01-02-2014, 10:18 AM
I hope this does not get too long - but what you are undertaking is not a trivial task. I don't have any quick and definite answers - but here's some guidelines on how to do the drawing(s).
The Atlas-Clausing engineering department probably had at least two drawings to describe this part:
1) A drawing of the rough casting - which was used to make the pattern for the foundry work
2) A drawing of the machining work on the casting
Am I correct to guess that the part will be made from a piece of bar stock rather than a casting? If so, both the drawing technique and the machining technique will be different from the original part. The real difference will be that the initial set-ups and work on the critical dims can be done with stock that is pretty much flat and square - easy to mount in a vice or clamp to the table. (Working on a raw casting usually took some special set-up efforts). If it were me, I would want to do the drilling and boring while the part was still a rectangular block - then, add the "casting" features after the critical work is done.
So I am thinking two drawings.
1) Dwg 1 shows the critical holes, bosses and bores applied to rectangular shaped part.
2) Dwg 2 shows whatever of the casting features you think you want to add to make the part look somewhat original.

== INSTRUCTION 1 ==
Reproduce the whole forum post about drawing the part word for word.

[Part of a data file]

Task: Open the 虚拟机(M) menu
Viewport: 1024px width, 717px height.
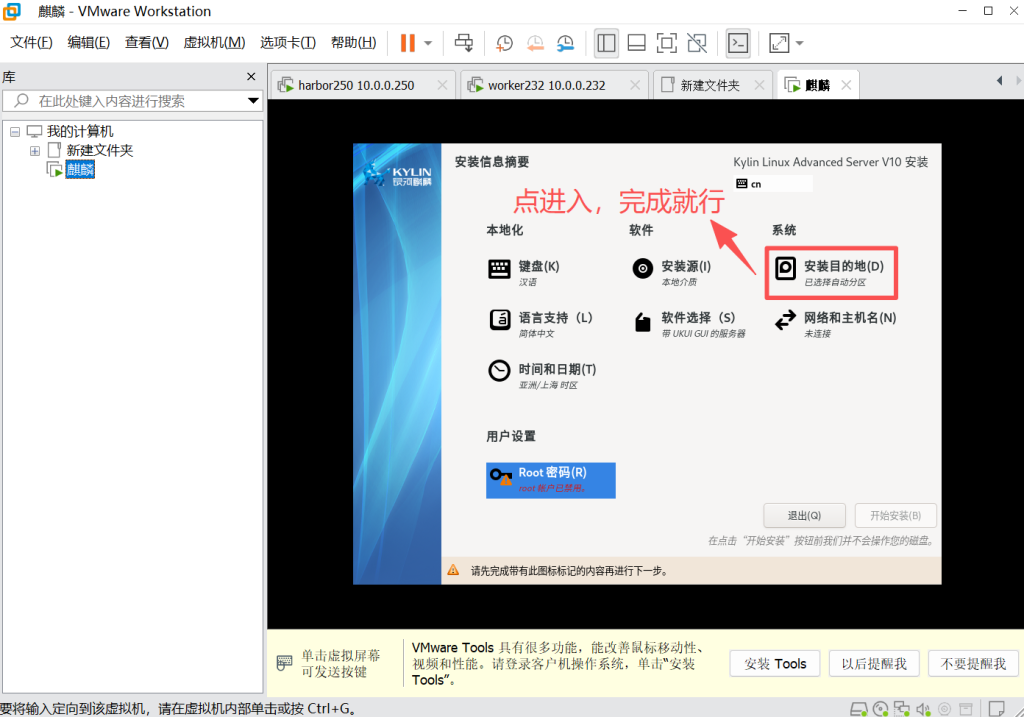Action: 214,42
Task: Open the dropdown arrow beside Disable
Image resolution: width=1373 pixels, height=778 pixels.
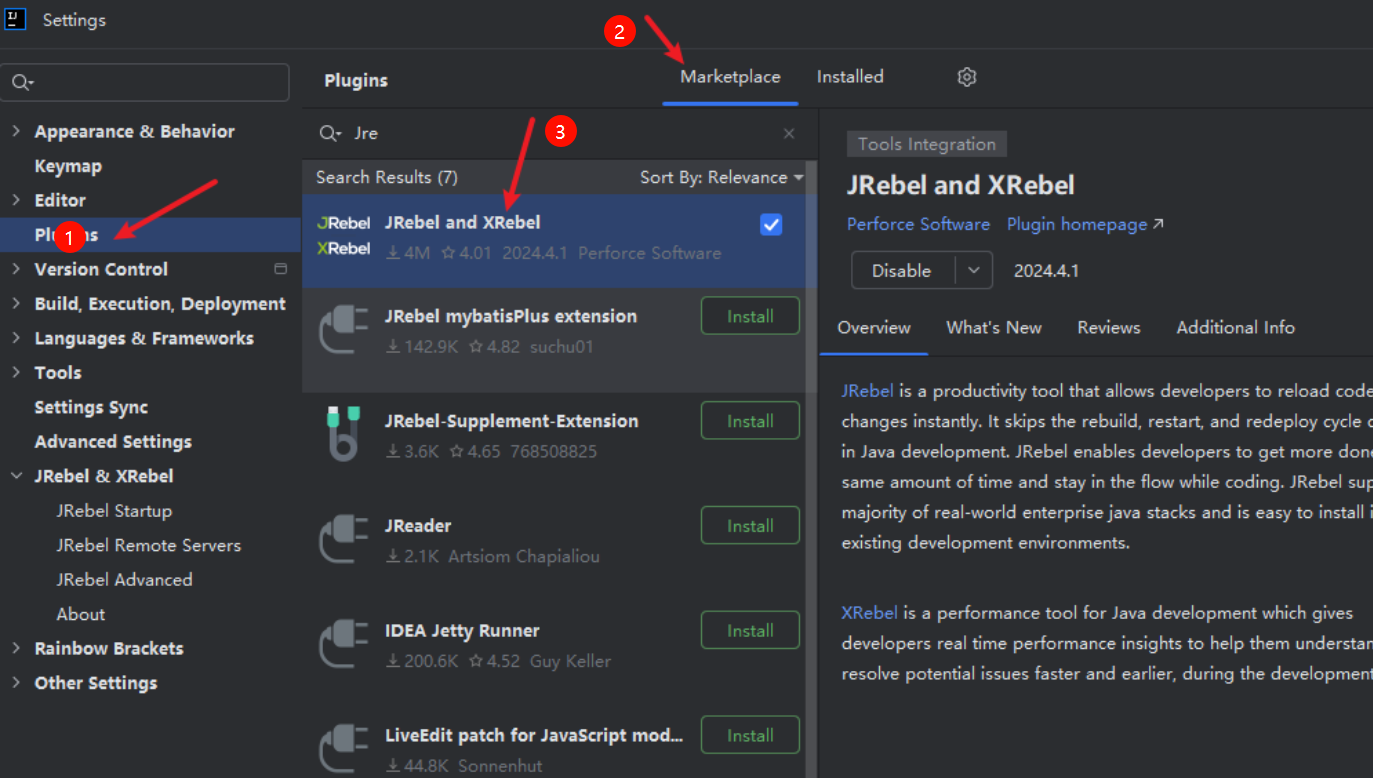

== INSTRUCTION 2 ==
Rewrite the records, changing "Open" to "Expand" and leaving everything else unchanged. Omit the pictures.

== FULL OUTPUT 1 ==
01-02-2014, 10:18 AM
I hope this does not get too long - but what you are undertaking is not a trivial task. I don't have any quick and definite answers - but here's some guidelines on how to do the drawing(s).
The Atlas-Clausing engineering department probably had at least two drawings to describe this part:
1) A drawing of the rough casting - which was used to make the pattern for the foundry work
2) A drawing of the machining work on the casting
Am I correct to guess that the part will be made from a piece of bar stock rather than a casting? If so, both the drawing technique and the machining technique will be different from the original part. The real difference will be that the initial set-ups and work on the critical dims can be done with stock that is pretty much flat and square - easy to mount in a vice or clamp to the table. (Working on a raw casting usually took some special set-up efforts). If it were me, I would want to do the drilling and boring while the part was still a rectangular block - then, add the "casting" features after the critical work is done.
So I am thinking two drawings.
1) Dwg 1 shows the critical holes, bosses and bores applied to rectangular shaped part.
2) Dwg 2 shows whatever of the casting features you think you want to add to make the part look somewhat original.

== FULL OUTPUT 2 ==
Task: Expand the 虚拟机(M) menu
Viewport: 1024px width, 717px height.
Action: 214,42
Task: Expand the dropdown arrow beside Disable
Image resolution: width=1373 pixels, height=778 pixels.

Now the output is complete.